After a year at the helm of one of the biggest internet companies in the world, Google CEO Larry Page has penned an open letter recapping the year gone by, outlining his goals for Google’s future and detailing numerous figures.
Google, like many other technology companies, is typically coy about releasing figures but Larry Page has provided a nice snapshot of the company to date.
He revealed that 350 million people now use web-based email app GMail and that its web browser Chrome is “growing fast” with over 200 million users to date.
“In 2006, when Google acquired YouTube, we faced a lot of skepticism,” said Page. “Today, YouTube has over 800 million monthly users uploading over an hour of video per second.”
He emphasized Android’s growth saying that “mobile innovation has never been greater” and added that “850,000 devices are activated daily through a network of 55 manufacturers and more than 300 carriers.”

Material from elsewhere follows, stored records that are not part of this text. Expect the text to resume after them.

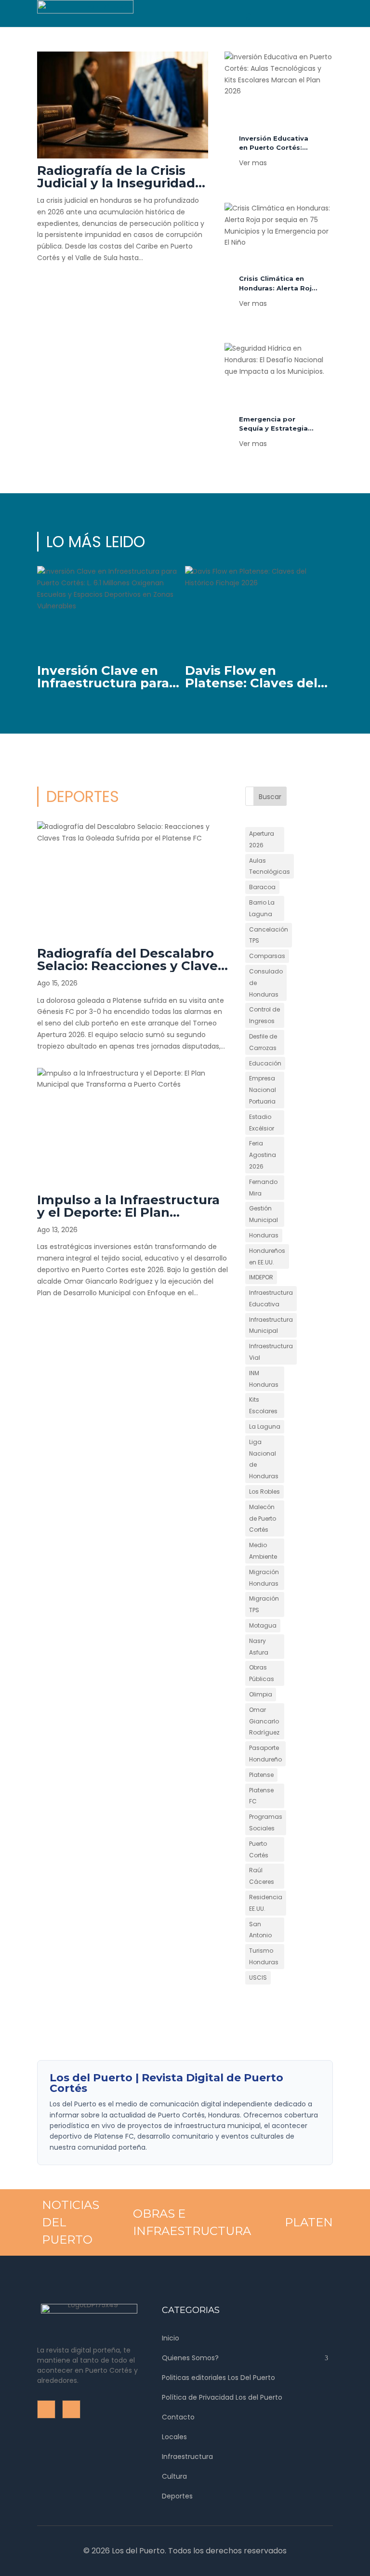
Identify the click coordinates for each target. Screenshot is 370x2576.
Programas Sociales (265, 1822)
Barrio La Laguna (262, 908)
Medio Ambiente (263, 1551)
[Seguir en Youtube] (299, 7)
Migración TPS (264, 1604)
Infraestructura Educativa (271, 1298)
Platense (261, 1775)
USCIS (258, 1977)
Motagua (263, 1625)
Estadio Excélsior (261, 1122)
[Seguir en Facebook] (279, 7)
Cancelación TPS (268, 935)
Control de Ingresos (264, 1015)
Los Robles (264, 1491)
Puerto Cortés (258, 1849)
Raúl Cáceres (261, 1876)
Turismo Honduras (263, 1956)
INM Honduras (263, 1379)
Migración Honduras (264, 1578)
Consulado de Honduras (266, 983)
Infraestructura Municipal (271, 1325)
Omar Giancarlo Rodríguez (264, 1721)
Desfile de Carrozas (263, 1042)
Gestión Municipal (263, 1214)
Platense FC (261, 1796)
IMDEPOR (261, 1277)
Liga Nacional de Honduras (263, 1459)
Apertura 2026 (261, 839)
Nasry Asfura (258, 1646)
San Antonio (260, 1930)
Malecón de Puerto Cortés (262, 1518)
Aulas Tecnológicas (269, 866)
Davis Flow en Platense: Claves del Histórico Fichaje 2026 (257, 683)
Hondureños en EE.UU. (267, 1256)
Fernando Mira (263, 1187)
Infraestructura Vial (271, 1352)
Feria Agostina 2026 (262, 1154)
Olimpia (260, 1694)
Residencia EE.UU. (265, 1903)
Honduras (263, 1235)
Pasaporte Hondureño (265, 1753)
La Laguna (264, 1426)
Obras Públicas (261, 1673)
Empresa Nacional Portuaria (262, 1089)
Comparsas (267, 956)
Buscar (270, 797)
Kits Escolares (263, 1405)
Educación (265, 1063)
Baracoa (262, 887)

Page hinted that Google+ and personalized search profiles would play a big role in next-generation search. “Imagine how much better search would be if we added… you,” speculated Page. “Today, most search results are generic, so two strangers sitting next to each other in a café will get very similar answers. Yet everyone’s life experiences are unique.”
He continued, “Google+ helps solve this problem for us because it enables Google to understand people and their connections,” adding that “ this kind of next-generation search in which Google understands real-world entities—things, not strings—will help improve our results in exciting new ways. It’s about building genuine knowledge into our search engine.”
Speaking of Google+, the social network has amassed well over 100 million users since launching in 2011. Comparatively, Twitter revealed it has 140 million active users in April while Facebook said it reached 845 million monthly active users in December 2011.
Looking ahead to the future, Page said he wants “Google to be a company that is deserving of great love.” He said the company keeps working on seemingly impossible projects like driverless cars and wearable augmented reality glasses because “it’s easier to make progress on mega-ambitious goals than on less risky projects.”